▼▼▼
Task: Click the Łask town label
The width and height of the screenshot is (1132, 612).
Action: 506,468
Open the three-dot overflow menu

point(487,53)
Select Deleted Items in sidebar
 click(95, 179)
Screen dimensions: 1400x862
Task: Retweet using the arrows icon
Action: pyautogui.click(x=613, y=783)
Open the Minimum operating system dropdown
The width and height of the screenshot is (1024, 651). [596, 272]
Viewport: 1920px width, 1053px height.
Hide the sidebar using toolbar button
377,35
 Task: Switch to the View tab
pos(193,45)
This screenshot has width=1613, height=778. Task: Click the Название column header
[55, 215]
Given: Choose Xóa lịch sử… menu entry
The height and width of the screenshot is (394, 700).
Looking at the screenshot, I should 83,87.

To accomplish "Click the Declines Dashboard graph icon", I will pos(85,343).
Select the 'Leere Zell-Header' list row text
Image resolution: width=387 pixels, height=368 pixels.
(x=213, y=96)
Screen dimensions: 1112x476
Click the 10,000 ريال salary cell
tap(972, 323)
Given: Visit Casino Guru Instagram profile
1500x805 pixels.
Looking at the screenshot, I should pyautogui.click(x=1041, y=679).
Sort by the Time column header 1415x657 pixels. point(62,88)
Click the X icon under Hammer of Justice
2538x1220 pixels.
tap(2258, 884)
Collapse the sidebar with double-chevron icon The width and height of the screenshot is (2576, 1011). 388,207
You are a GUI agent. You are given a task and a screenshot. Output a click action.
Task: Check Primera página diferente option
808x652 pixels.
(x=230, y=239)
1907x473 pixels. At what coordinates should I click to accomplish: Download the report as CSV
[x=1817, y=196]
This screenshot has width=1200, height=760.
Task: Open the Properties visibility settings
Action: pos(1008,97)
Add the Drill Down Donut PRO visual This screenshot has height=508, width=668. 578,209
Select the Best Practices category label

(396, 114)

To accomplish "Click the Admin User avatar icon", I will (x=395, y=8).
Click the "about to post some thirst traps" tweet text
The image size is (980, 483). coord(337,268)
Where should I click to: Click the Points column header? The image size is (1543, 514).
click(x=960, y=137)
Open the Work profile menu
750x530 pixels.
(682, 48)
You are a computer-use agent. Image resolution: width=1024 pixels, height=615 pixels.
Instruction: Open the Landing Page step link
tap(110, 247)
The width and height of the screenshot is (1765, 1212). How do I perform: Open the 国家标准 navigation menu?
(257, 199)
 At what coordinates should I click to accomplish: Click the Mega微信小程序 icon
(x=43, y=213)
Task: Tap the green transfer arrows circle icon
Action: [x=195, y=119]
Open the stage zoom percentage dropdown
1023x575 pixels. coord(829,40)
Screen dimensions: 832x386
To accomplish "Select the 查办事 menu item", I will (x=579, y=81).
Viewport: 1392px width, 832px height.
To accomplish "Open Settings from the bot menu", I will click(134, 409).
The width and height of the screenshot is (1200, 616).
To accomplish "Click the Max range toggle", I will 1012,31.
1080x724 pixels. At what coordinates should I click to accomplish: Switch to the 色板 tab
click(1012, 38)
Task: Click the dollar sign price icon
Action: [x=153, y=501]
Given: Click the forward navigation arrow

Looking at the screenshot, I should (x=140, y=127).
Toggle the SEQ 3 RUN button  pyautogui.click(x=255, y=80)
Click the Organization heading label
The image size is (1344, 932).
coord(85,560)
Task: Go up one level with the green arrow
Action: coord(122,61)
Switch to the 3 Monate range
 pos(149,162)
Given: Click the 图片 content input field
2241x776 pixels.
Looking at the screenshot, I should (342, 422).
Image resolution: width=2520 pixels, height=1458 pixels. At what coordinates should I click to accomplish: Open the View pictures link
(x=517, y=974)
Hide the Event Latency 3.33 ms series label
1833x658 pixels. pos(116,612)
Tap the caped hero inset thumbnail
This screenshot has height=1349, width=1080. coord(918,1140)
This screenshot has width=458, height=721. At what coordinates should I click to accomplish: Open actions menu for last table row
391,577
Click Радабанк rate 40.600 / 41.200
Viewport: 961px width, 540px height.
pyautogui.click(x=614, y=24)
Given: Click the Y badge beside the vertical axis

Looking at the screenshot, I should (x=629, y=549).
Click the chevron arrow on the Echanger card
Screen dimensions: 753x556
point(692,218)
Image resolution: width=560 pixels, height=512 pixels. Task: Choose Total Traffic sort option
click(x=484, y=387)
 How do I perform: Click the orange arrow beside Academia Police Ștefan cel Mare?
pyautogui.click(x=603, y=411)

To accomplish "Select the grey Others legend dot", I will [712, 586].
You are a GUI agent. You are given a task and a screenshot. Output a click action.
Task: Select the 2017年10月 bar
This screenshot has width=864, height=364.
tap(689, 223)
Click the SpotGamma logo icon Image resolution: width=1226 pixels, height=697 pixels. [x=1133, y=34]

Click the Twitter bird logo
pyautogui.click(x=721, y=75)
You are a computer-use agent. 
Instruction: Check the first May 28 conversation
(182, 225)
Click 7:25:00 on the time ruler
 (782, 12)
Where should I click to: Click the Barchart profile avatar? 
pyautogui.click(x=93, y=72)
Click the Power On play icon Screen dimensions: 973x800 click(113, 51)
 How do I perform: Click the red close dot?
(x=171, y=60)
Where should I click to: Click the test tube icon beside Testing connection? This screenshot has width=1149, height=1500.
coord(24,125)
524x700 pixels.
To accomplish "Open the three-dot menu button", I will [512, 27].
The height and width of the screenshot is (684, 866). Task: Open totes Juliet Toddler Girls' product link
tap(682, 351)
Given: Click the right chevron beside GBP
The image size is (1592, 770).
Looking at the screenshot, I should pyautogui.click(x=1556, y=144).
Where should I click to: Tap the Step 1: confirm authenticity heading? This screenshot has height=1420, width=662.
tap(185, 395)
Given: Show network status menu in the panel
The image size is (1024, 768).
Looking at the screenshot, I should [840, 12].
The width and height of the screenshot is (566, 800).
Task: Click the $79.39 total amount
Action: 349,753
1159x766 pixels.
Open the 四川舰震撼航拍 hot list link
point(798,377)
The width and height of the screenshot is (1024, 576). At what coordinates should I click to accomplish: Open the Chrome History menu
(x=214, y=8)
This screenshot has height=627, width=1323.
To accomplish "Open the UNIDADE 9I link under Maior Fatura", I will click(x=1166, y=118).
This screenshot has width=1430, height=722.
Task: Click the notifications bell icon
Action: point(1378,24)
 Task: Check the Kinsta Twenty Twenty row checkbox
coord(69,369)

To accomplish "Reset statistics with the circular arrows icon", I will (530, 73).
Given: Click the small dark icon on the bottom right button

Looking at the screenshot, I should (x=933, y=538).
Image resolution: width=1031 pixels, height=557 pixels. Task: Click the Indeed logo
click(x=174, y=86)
▲▲▲
§ **ACTIVITY**: Your answer should be the lines of the records that include the word "agent".

§ **TASK RESPONSE**:
You are a GUI agent. You are given a task and a screenshot. Output a click action.
You are a computer-use agent. Image resolution: width=1024 pixels, height=615 pixels.
You are a GUI agent. You are given a task and a screenshot. Output a click action.
You are a computer-use agent. 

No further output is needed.